#### [To do]
Every line below is to be quoted exactly, with nothing added or dropped.

#### [Stored data entries]
##########

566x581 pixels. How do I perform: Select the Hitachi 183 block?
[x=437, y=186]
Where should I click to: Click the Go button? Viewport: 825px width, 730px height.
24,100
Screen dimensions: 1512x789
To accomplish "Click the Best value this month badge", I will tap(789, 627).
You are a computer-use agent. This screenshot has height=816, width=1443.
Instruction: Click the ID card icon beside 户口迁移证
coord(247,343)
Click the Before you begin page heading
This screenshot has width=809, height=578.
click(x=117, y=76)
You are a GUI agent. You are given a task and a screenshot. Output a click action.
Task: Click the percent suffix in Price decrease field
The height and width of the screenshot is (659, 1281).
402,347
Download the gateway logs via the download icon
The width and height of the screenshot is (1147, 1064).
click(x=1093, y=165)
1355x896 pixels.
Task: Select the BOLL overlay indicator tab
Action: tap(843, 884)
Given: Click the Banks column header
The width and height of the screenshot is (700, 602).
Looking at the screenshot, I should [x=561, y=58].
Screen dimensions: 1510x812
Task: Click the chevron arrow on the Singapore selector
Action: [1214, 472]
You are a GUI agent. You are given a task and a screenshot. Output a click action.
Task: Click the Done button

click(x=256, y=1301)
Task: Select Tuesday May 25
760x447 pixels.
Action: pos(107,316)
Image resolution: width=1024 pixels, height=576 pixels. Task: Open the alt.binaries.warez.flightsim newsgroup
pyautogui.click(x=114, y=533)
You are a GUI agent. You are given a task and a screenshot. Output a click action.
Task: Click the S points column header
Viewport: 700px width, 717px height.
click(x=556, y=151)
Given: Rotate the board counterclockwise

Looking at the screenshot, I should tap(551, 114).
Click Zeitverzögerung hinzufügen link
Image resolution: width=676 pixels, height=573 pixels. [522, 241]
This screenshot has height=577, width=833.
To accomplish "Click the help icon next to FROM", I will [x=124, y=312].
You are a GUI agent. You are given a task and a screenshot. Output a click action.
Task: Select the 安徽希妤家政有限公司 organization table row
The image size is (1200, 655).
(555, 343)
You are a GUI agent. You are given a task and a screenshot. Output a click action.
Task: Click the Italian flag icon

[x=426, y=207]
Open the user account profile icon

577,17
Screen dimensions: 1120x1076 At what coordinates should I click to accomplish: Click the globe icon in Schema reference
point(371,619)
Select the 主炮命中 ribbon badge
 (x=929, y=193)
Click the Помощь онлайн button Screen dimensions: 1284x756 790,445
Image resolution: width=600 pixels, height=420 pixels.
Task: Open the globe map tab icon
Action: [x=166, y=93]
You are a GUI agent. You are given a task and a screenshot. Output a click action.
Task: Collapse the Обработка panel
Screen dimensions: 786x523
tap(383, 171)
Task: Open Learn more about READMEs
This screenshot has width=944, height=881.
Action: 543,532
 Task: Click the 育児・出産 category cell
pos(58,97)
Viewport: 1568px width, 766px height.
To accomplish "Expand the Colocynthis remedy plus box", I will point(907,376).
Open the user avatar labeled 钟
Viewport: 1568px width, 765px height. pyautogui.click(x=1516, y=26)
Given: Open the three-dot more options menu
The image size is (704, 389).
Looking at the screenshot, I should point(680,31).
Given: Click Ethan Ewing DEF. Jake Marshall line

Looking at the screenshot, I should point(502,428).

##########

#### [Answer area]
566x581 pixels. How do I perform: Select the Hitachi 183 block?
[x=437, y=186]
Where should I click to: Click the Go button? Viewport: 825px width, 730px height.
24,100
Screen dimensions: 1512x789
To accomplish "Click the Best value this month badge", I will tap(789, 627).
You are a computer-use agent. This screenshot has height=816, width=1443.
Instruction: Click the ID card icon beside 户口迁移证
coord(247,343)
Click the Before you begin page heading
This screenshot has width=809, height=578.
click(x=117, y=76)
You are a GUI agent. You are given a task and a screenshot. Output a click action.
Task: Click the percent suffix in Price decrease field
The height and width of the screenshot is (659, 1281).
402,347
Download the gateway logs via the download icon
The width and height of the screenshot is (1147, 1064).
click(x=1093, y=165)
1355x896 pixels.
Task: Select the BOLL overlay indicator tab
Action: tap(843, 884)
Given: Click the Banks column header
The width and height of the screenshot is (700, 602).
Looking at the screenshot, I should [x=561, y=58].
Screen dimensions: 1510x812
Task: Click the chevron arrow on the Singapore selector
Action: [1214, 472]
You are a GUI agent. You are given a task and a screenshot. Output a click action.
Task: Click the Done button

click(x=256, y=1301)
Task: Select Tuesday May 25
760x447 pixels.
Action: pos(107,316)
Image resolution: width=1024 pixels, height=576 pixels. Task: Open the alt.binaries.warez.flightsim newsgroup
pyautogui.click(x=114, y=533)
You are a GUI agent. You are given a task and a screenshot. Output a click action.
Task: Click the S points column header
Viewport: 700px width, 717px height.
click(x=556, y=151)
Given: Rotate the board counterclockwise

Looking at the screenshot, I should tap(551, 114).
Click Zeitverzögerung hinzufügen link
Image resolution: width=676 pixels, height=573 pixels. [522, 241]
This screenshot has height=577, width=833.
To accomplish "Click the help icon next to FROM", I will [x=124, y=312].
You are a GUI agent. You are given a task and a screenshot. Output a click action.
Task: Select the 安徽希妤家政有限公司 organization table row
The image size is (1200, 655).
(555, 343)
You are a GUI agent. You are given a task and a screenshot. Output a click action.
Task: Click the Italian flag icon

[x=426, y=207]
Open the user account profile icon

577,17
Screen dimensions: 1120x1076 At what coordinates should I click to accomplish: Click the globe icon in Schema reference
point(371,619)
Select the 主炮命中 ribbon badge
 (x=929, y=193)
Click the Помощь онлайн button Screen dimensions: 1284x756 790,445
Image resolution: width=600 pixels, height=420 pixels.
Task: Open the globe map tab icon
Action: [x=166, y=93]
You are a GUI agent. You are given a task and a screenshot. Output a click action.
Task: Collapse the Обработка panel
Screen dimensions: 786x523
tap(383, 171)
Task: Open Learn more about READMEs
This screenshot has width=944, height=881.
Action: 543,532
 Task: Click the 育児・出産 category cell
pos(58,97)
Viewport: 1568px width, 766px height.
To accomplish "Expand the Colocynthis remedy plus box", I will point(907,376).
Open the user avatar labeled 钟
Viewport: 1568px width, 765px height. pyautogui.click(x=1516, y=26)
Given: Open the three-dot more options menu
The image size is (704, 389).
Looking at the screenshot, I should point(680,31).
Given: Click Ethan Ewing DEF. Jake Marshall line

Looking at the screenshot, I should point(502,428).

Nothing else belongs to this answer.